### TASK ITEM
Set down each entry exactly; omit images.

══ GIVEN ENTRIES

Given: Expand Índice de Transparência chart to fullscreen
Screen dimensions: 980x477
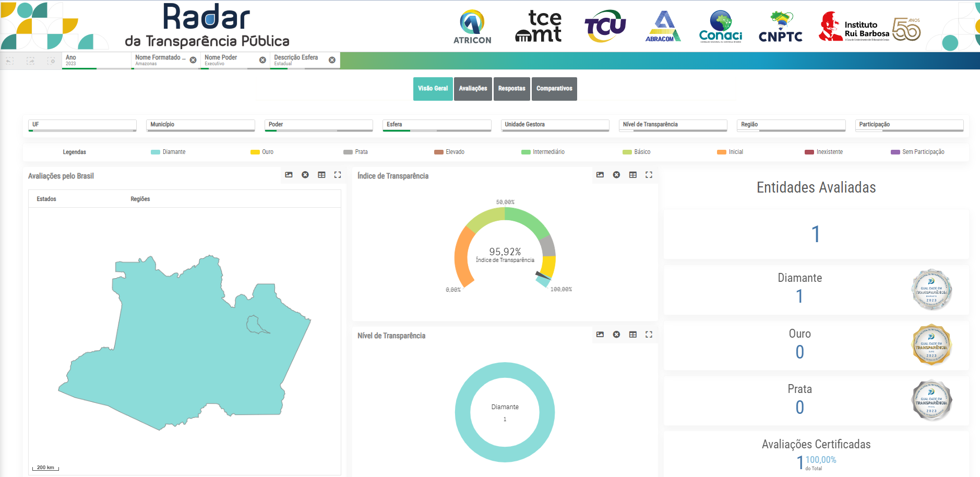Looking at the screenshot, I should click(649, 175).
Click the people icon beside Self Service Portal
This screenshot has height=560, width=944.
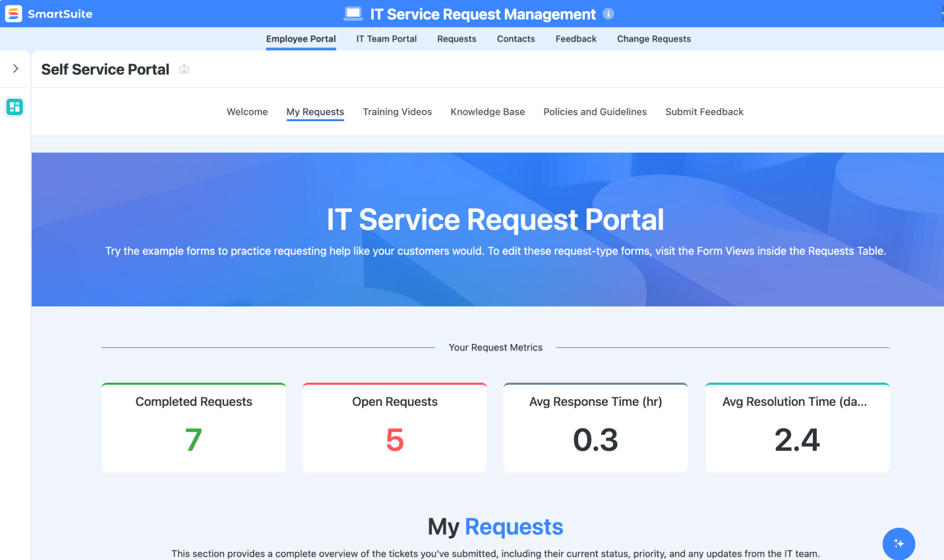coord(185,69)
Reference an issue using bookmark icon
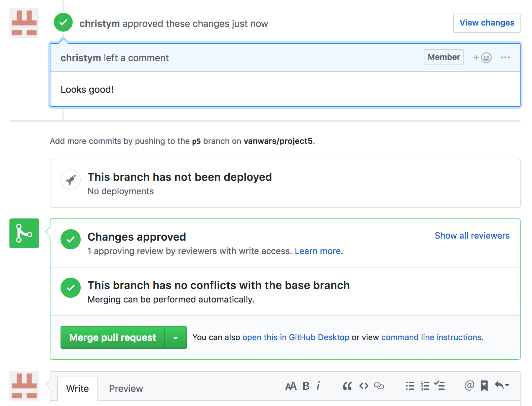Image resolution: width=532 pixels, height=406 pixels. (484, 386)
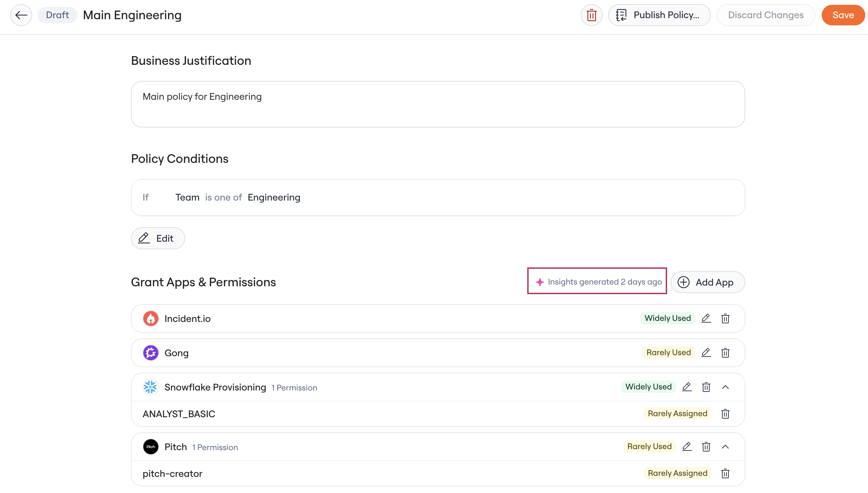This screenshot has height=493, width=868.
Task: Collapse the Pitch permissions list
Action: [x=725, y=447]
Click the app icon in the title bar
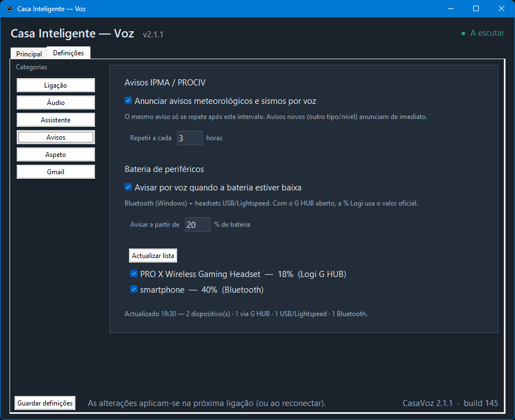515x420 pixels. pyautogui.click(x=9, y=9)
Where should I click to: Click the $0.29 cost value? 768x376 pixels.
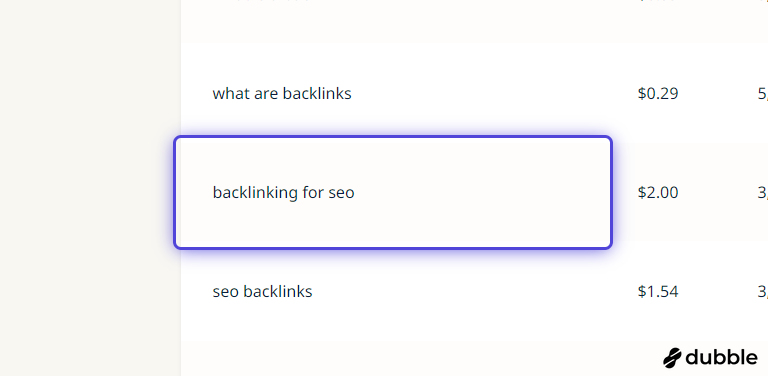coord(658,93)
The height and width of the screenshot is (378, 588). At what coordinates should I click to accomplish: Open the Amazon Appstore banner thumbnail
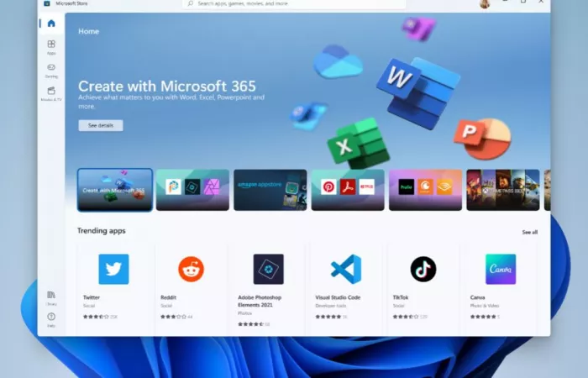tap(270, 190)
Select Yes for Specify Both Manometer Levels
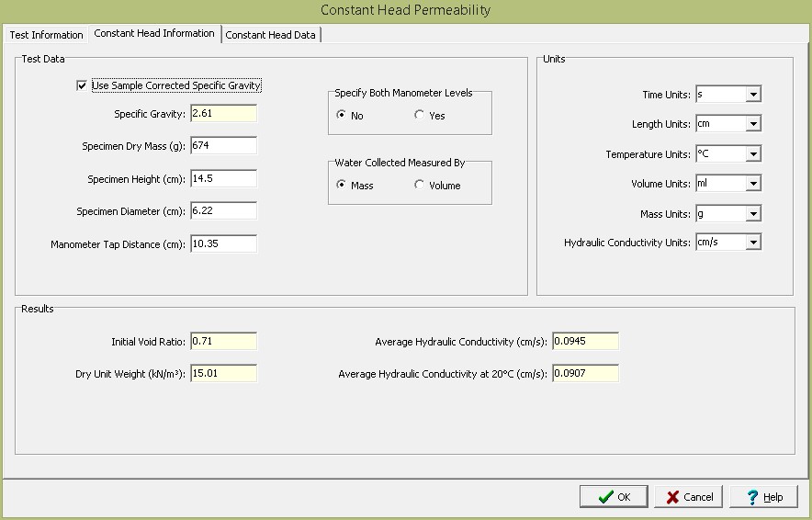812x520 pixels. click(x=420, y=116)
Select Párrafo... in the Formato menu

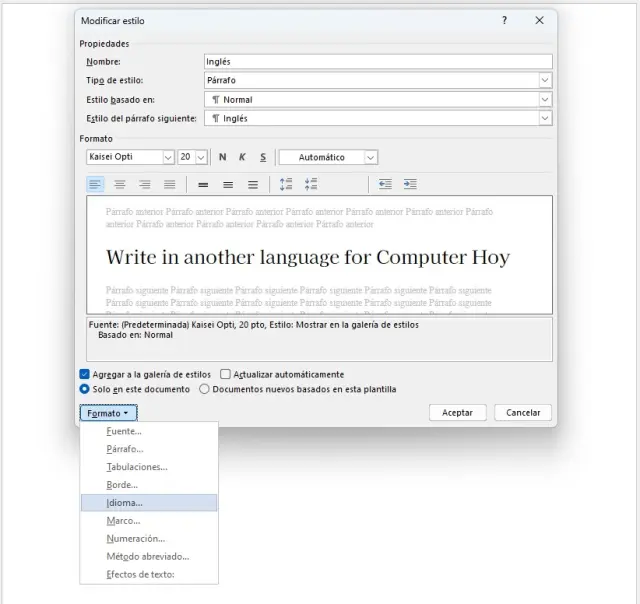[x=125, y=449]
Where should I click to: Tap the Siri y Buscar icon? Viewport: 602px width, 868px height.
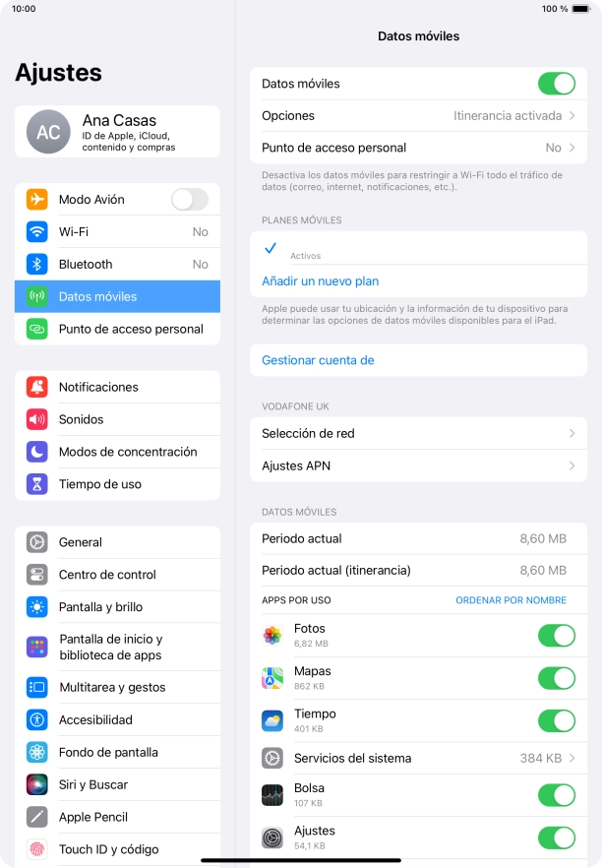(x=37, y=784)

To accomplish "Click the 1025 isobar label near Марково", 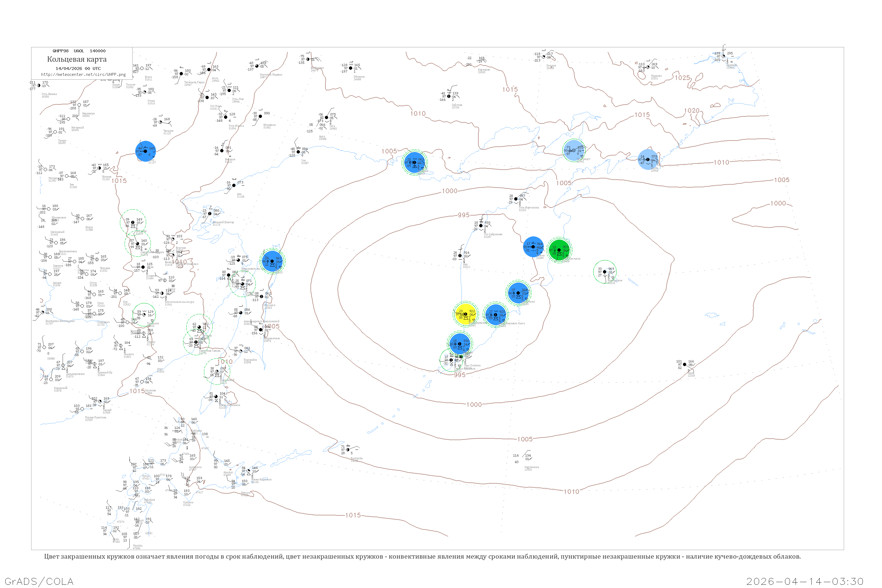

════

### EXERCISE SOLUTION
Given: Expand Índice de Transparência chart to fullscreen
Screen dimensions: 980x477
Looking at the screenshot, I should click(649, 175).
Click the people icon beside Self Service Portal
This screenshot has height=560, width=944.
coord(185,69)
Reference an issue using bookmark icon
Image resolution: width=532 pixels, height=406 pixels. (484, 386)
This screenshot has height=493, width=868.
Task: Collapse the Pitch permissions list
Action: [x=725, y=447]
Click the app icon in the title bar
515x420 pixels. pyautogui.click(x=9, y=9)
Where should I click to: Click the $0.29 cost value? 768x376 pixels.
coord(658,93)
The height and width of the screenshot is (378, 588). At what coordinates should I click to accomplish: Open the Amazon Appstore banner thumbnail
tap(270, 190)
Select Yes for Specify Both Manometer Levels
812x520 pixels. click(x=420, y=116)
Select Párrafo... in the Formato menu

[x=125, y=449]
Where should I click to: Tap the Siri y Buscar icon? Viewport: 602px width, 868px height.
(x=37, y=784)

To accomplish "Click the 1025 isobar label near Марково", 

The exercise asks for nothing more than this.